▶ Stated goal 1
In the text on museums and organizational change, reproduce word for word the part that begins at the words "Perceiving need for change" and stops after the words "change they did.".
▶ Stated goal 2
Summarize the text on museums and organizational change in two sentences.

--- Begin Text to read ---

In the next few pages it will be elaborated how collected data has brought about the organizational change model. Quotes of respondents will be used to clarify statements and various real life cases of more abstract phenomena will be discussed. Also external factors and mechanisms that have driven the process will be discussed next to the relation of parts of the model with one another.

4.1.1. Perceiving need for organizational change

Perceiving need for change has appeared in more forms than expected. Respondents talked about critical events that have made them believe that change was needed. These events shape a sub-process in which need for organizational change originates and is translated to a perception of disconfirmation on an organizational level. It was expected that need for change would be primarily driven by financial distress caused by subsidy cuts. Need for change is, however, also caused by problems with non-financial governmental support and a lack of public support. Museums were also struggling with recognition of their value as an institute. Analysis has also revealed that some museums were coping with identity problems. It differs per museum what has driven them to change, but nevertheless change they did.

--- End Text to read ---
--- Begin Given records ---

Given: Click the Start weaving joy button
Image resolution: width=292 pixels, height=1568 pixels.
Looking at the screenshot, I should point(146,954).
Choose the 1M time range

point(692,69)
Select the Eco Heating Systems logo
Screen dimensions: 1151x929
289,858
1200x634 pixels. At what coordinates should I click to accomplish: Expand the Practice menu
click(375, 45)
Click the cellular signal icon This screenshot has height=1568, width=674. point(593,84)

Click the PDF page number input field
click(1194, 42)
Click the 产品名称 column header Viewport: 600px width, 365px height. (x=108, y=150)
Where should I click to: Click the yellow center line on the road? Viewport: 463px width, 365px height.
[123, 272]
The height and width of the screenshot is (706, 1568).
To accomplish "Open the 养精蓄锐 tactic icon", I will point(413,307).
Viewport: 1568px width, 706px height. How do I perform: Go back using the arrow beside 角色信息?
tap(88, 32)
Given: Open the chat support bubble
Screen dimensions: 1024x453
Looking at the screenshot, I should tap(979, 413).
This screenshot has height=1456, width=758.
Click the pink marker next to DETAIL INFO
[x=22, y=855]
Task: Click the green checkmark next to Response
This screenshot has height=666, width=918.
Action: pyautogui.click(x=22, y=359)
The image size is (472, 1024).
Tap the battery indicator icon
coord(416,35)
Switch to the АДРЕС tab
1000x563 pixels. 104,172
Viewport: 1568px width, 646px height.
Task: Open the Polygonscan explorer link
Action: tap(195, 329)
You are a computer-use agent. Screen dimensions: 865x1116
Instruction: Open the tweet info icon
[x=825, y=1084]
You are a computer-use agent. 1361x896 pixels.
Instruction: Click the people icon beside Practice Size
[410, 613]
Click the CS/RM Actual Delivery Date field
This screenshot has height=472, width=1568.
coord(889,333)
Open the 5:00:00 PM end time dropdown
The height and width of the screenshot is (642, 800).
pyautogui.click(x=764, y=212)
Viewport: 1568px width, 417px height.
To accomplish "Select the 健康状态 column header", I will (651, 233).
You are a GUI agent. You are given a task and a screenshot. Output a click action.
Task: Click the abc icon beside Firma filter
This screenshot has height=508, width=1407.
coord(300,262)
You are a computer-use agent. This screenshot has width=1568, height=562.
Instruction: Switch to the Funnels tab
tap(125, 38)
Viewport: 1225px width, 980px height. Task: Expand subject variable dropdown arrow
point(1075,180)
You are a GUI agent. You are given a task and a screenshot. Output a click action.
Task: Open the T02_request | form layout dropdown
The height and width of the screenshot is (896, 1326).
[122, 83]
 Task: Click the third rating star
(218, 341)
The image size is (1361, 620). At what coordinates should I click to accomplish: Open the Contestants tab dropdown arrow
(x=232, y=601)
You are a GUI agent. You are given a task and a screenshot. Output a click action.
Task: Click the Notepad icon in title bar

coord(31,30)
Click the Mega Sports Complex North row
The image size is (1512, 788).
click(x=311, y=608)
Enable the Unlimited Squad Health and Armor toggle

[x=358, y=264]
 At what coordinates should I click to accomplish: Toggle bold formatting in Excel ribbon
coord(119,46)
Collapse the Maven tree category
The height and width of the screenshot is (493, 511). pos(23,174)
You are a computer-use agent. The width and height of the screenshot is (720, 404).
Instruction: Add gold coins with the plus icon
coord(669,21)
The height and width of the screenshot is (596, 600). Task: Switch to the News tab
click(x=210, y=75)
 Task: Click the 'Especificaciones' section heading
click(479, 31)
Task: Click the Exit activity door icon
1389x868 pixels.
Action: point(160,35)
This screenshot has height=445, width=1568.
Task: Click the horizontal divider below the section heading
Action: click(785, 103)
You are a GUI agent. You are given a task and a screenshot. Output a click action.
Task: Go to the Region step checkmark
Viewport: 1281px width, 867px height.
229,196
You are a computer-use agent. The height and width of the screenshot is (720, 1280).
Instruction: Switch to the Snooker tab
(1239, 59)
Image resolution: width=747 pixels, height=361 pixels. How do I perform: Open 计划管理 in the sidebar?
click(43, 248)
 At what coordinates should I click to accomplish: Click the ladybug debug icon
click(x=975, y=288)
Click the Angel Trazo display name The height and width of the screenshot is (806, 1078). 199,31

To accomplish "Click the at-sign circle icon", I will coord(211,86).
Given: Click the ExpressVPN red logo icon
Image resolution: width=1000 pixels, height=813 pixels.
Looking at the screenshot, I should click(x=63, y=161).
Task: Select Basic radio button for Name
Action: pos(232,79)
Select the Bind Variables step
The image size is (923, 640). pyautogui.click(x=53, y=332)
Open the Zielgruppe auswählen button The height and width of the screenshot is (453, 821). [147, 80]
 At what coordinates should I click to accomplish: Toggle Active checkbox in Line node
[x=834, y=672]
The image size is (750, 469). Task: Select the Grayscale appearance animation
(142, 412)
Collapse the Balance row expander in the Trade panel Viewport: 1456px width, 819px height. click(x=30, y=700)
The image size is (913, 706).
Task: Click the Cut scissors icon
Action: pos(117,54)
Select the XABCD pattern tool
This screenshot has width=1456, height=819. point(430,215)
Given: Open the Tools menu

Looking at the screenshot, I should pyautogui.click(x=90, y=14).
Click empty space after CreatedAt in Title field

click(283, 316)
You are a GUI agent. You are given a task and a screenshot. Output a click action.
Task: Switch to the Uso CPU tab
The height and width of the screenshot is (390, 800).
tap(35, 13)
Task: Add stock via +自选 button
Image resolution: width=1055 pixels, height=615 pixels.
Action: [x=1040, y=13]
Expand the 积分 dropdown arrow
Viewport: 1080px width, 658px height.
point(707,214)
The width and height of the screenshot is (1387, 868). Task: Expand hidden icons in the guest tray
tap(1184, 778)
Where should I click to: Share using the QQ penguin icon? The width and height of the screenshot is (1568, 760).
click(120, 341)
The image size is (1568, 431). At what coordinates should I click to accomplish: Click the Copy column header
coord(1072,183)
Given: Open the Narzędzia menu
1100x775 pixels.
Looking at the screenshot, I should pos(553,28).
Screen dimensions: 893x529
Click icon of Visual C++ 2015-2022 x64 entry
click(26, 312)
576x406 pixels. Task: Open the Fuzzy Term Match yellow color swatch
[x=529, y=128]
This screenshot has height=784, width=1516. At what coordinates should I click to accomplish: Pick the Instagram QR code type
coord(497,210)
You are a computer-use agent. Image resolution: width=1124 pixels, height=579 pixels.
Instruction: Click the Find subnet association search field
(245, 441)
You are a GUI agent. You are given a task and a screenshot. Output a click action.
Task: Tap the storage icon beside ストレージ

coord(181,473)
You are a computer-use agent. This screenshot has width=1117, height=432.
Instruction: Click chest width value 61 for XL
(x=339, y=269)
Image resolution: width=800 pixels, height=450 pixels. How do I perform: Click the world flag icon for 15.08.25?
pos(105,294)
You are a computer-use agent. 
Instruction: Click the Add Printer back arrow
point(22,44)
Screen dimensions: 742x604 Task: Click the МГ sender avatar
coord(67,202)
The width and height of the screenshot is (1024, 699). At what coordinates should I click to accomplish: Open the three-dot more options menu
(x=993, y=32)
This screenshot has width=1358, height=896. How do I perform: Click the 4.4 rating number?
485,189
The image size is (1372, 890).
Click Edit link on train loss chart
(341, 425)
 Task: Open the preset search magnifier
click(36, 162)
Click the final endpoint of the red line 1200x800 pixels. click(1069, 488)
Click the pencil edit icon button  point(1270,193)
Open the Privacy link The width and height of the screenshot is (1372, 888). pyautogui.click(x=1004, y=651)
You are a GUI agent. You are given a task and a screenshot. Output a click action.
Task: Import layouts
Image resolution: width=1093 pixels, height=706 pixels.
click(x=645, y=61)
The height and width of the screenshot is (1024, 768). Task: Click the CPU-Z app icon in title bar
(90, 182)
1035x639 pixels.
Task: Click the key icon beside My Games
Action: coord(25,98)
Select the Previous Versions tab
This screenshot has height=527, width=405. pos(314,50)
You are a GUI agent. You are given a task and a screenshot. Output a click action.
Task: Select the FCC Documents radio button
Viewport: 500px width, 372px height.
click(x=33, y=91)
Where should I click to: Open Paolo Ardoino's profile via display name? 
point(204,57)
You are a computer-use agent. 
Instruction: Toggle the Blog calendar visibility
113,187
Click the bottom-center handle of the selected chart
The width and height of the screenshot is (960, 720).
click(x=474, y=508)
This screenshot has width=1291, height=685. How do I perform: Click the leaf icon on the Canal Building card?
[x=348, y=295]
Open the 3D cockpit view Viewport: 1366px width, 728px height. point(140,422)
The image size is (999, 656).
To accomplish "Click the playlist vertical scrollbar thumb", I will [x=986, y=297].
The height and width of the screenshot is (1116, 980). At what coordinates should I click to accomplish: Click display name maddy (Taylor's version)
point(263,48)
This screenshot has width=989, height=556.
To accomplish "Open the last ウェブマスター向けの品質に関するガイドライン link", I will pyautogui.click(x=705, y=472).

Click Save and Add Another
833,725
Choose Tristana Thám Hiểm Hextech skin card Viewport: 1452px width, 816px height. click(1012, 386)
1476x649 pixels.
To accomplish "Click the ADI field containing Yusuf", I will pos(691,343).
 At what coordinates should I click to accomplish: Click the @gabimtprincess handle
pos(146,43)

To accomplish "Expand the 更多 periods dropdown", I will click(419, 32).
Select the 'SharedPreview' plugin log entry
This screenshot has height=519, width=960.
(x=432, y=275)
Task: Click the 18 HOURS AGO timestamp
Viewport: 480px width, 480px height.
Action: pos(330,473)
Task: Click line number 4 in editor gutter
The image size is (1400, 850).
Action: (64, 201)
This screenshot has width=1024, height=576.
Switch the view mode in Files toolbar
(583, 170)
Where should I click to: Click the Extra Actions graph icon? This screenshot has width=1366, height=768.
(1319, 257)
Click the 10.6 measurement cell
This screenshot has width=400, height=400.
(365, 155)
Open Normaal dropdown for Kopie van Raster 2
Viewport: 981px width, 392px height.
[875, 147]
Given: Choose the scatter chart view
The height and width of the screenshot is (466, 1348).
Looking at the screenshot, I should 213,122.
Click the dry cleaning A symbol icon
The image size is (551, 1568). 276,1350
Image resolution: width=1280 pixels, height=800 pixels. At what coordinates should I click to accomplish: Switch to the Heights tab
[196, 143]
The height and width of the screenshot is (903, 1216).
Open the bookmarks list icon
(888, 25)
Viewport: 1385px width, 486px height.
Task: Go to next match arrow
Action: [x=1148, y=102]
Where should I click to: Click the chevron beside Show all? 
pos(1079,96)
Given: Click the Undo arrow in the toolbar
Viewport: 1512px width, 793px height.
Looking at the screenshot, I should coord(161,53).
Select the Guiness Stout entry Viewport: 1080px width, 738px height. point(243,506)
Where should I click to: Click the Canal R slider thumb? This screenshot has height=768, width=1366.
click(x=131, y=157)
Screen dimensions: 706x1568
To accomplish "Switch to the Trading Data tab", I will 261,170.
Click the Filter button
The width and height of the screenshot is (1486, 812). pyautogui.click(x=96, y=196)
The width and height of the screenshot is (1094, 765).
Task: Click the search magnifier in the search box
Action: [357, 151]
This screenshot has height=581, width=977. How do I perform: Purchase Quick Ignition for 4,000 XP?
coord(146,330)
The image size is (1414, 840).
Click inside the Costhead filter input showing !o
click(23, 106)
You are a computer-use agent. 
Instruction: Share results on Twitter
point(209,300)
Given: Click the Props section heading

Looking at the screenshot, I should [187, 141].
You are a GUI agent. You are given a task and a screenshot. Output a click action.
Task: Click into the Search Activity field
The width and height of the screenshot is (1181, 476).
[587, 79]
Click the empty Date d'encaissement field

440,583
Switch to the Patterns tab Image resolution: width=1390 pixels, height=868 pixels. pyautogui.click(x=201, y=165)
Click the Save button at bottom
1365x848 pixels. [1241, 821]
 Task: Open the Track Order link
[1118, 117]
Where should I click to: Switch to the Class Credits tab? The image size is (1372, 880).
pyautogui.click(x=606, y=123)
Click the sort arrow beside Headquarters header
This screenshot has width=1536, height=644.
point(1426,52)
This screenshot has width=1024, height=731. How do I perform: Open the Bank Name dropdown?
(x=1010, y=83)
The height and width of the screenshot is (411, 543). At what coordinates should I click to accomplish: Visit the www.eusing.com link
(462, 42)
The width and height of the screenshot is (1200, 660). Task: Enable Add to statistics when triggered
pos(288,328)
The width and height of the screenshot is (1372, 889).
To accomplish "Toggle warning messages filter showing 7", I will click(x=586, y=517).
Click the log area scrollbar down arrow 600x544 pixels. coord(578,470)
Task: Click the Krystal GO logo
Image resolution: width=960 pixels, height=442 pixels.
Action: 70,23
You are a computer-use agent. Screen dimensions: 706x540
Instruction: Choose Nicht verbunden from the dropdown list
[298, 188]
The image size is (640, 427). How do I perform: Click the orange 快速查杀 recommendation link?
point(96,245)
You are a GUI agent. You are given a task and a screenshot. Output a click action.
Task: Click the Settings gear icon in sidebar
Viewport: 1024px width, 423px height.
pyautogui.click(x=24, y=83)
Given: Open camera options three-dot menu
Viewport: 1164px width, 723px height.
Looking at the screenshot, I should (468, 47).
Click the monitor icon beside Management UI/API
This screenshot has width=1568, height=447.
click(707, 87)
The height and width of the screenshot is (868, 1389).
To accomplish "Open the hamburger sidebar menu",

--- End Given records ---

▶ Output 1
Perceiving need for change has appeared in more forms than expected. Respondents talked about critical events that have made them believe that change was needed. These events shape a sub-process in which need for organizational change originates and is translated to a perception of disconfirmation on an organizational level. It was expected that need for change would be primarily driven by financial distress caused by subsidy cuts. Need for change is, however, also caused by problems with non-financial governmental support and a lack of public support. Museums were also struggling with recognition of their value as an institute. Analysis has also revealed that some museums were coping with identity problems. It differs per museum what has driven them to change, but nevertheless change they did.

▶ Output 2
Respondents described critical events that made them believe change was needed, and the need for organizational change was translated into a perception of disconfirmation at the organizational level. Besides the expected financial distress from subsidy cuts, this need also came from problems with non-financial governmental support, a lack of public support, struggles for recognition of museums' value, and identity problems, with the drivers differing per museum.